At the end of October we went to Portland (my second visit this year) where Brendan was speaking at USENIX LISA. I wasn’t attending the conference, but went along to hang out with him and see other friends – I know many of the regulars because LISA is a conference I have attended, one way and another, for many years.
November
At AWS, November is the run-up to re:Invent, our biggest event of the year, which takes place the week after Thanksgiving. It’s always hectic, and I was busier than ever with the Open Source blog, as well as preparing in various ways for the event itself. re:Invent had an open source track for the first time, so there was plenty to do.
December
Brendan and I both spoke at re:Invent (mine was a builders session for just six people, a freewheeling discussion based on my Marketing Open Source talk – those sessions don’t get recorded). I was also live-tweeting open source sessions from the AWSOpen Twitter handle.
Brendan’s talk on BPF was well received; don’t miss the “BPF theremin” demo that I tweeted:
…enabling us to instrument code to figure out arbitrary things like wifi signal strength. pic.twitter.com/YpIYKKQ5Y6
— AWS Open Source (@AWSOpen) December 5, 2019
Brendan’s new book, BPF Performance Tools, was also finally released in electronic format that week. (Print came later.)
We spent the remaining days until Christmas recovering from all that, visiting neighborhood light displays and finally putting up our own.
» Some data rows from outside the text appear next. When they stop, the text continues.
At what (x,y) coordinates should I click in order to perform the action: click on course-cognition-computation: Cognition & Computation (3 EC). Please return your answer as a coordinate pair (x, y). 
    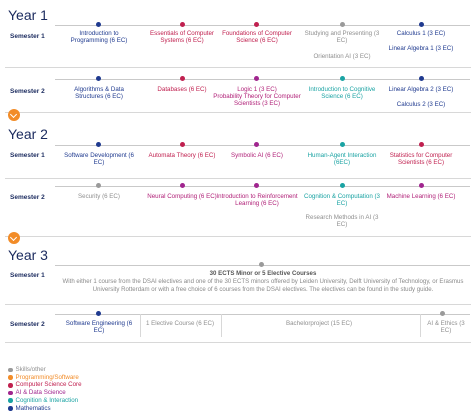
    Looking at the image, I should click on (342, 200).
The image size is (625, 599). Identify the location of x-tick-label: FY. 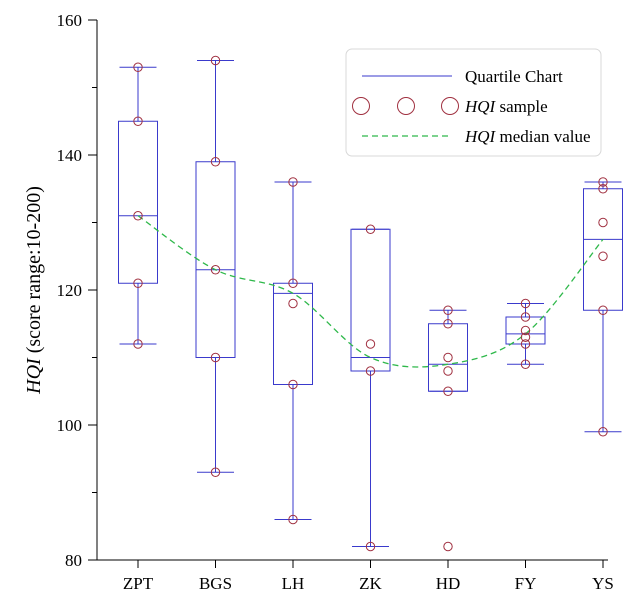
(526, 584).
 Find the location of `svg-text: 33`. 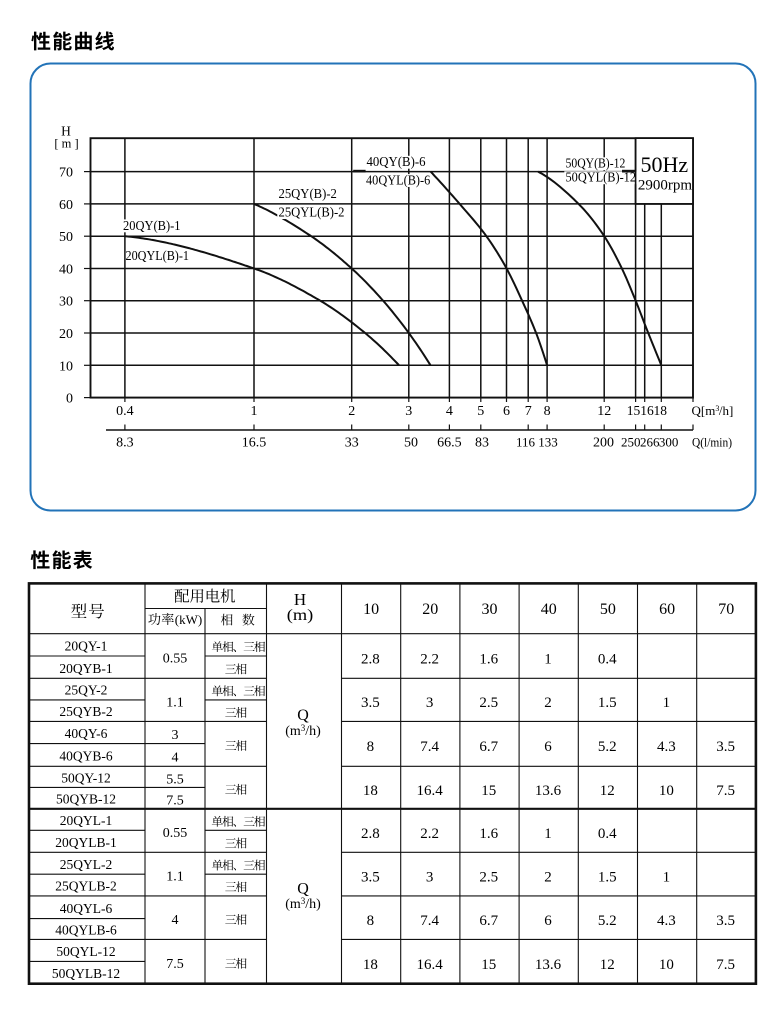

svg-text: 33 is located at coordinates (352, 444).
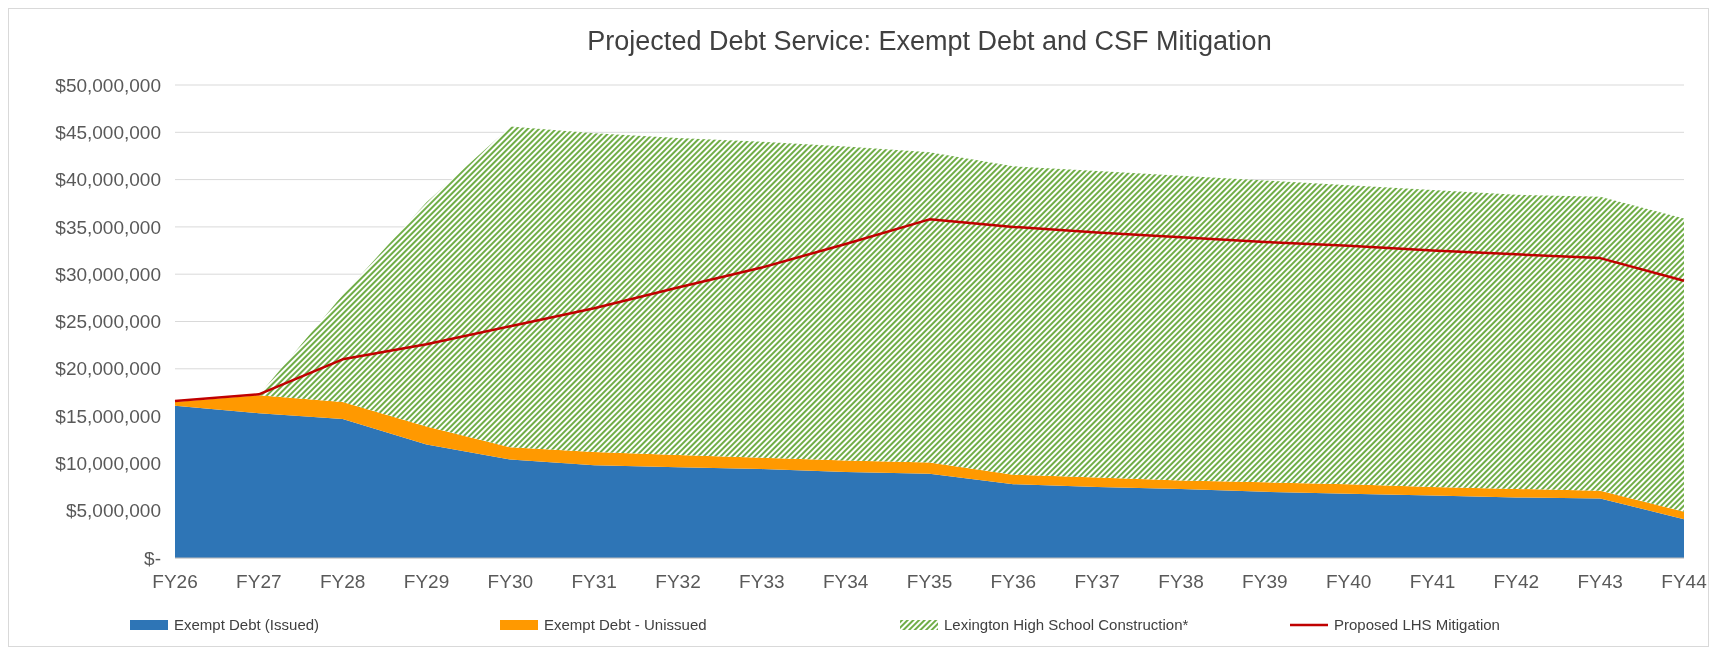  I want to click on x-tick-label: FY43, so click(1600, 582).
The lights are our favorite thing about the holiday season – next year we’ll do more.
We had Christmas dinner and present opening with Mitchell’s mother on Christmas eve, because on Christmas day we flew to New York to visit Ross and Dan. Manhattan was unbearably crowded with tourists, but we saw a couple of museums (also crowded), ate a lot of good food, and generally enjoyed each others’ company. We flew home on the 31st and on New Year’s Eve we… went to bed early.